NEAT includes everything from walking to work, taking stairs, fidgeting, doing household chores, gardening, and standing instead of sitting. Research shows that NEAT can vary by thousands of calories a day for different people. The differences in NEAT often explain why some people seem to “naturally” stay lean while others struggle to control their weight (despite similar diets and physical activity).

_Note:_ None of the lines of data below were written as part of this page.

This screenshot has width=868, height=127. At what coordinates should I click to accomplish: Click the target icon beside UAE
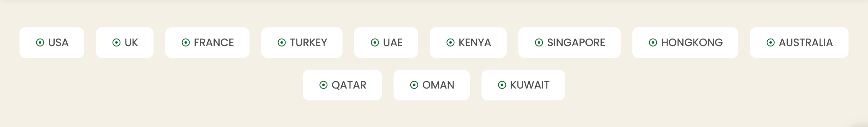pos(375,43)
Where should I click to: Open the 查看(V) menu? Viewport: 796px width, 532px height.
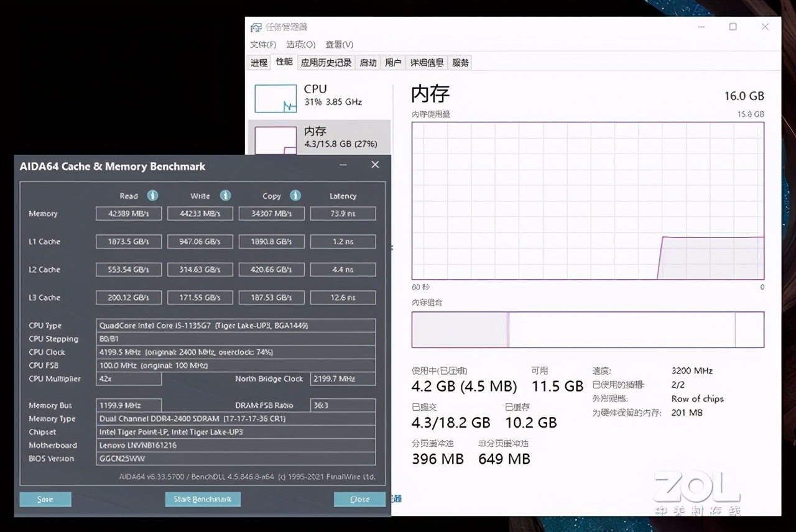click(340, 45)
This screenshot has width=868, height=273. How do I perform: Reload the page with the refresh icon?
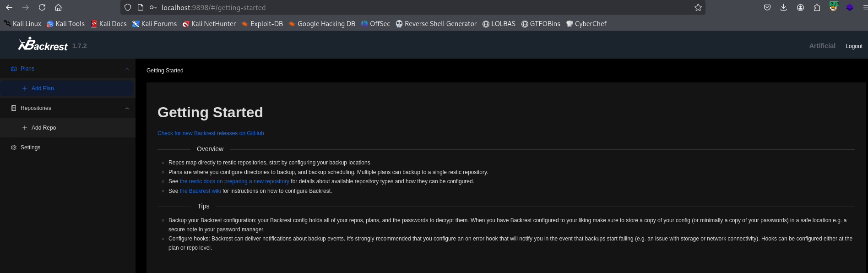(42, 7)
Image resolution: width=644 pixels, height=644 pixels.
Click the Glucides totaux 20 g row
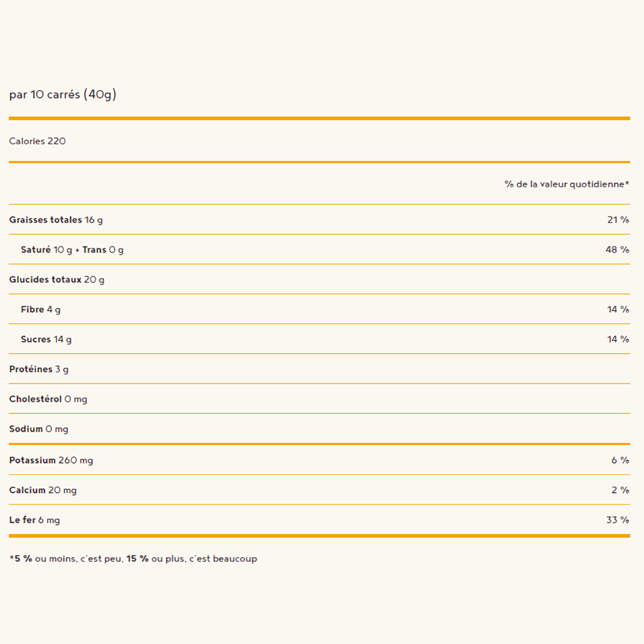point(57,279)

Walking represents the most accessible and sustainable way to increase your NEAT. Unlike intense exercise that requires recovery and can be difficult to maintain, walking can be performed every day (or many times a day!).
Walking burns calories, that's obvious. But the benefits extend far beyond simple calorie expenditure. A 70-kilogram person can burn approximately 200-300 kcal/hour while walking. While this might seem modest compared to more intense exercise, it is easier.
Most people can easily walk for an hour a day (across multiple sessions) without fatigue, excessive hunger, or muscle aches. That's potentially ~300 kcal/day, which adds up to ~2,000 a week, which is the energy equivalent of one kilogram of fat a month; just from walking.
More importantly, walking doesn't seem to trigger the hunger response that some other exercises do. Many people find themselves unconsciously eating more after long and intense exercise sessions, potentially offsetting the calories that are burned. Walking, being low-intensity, tends to avoid this response.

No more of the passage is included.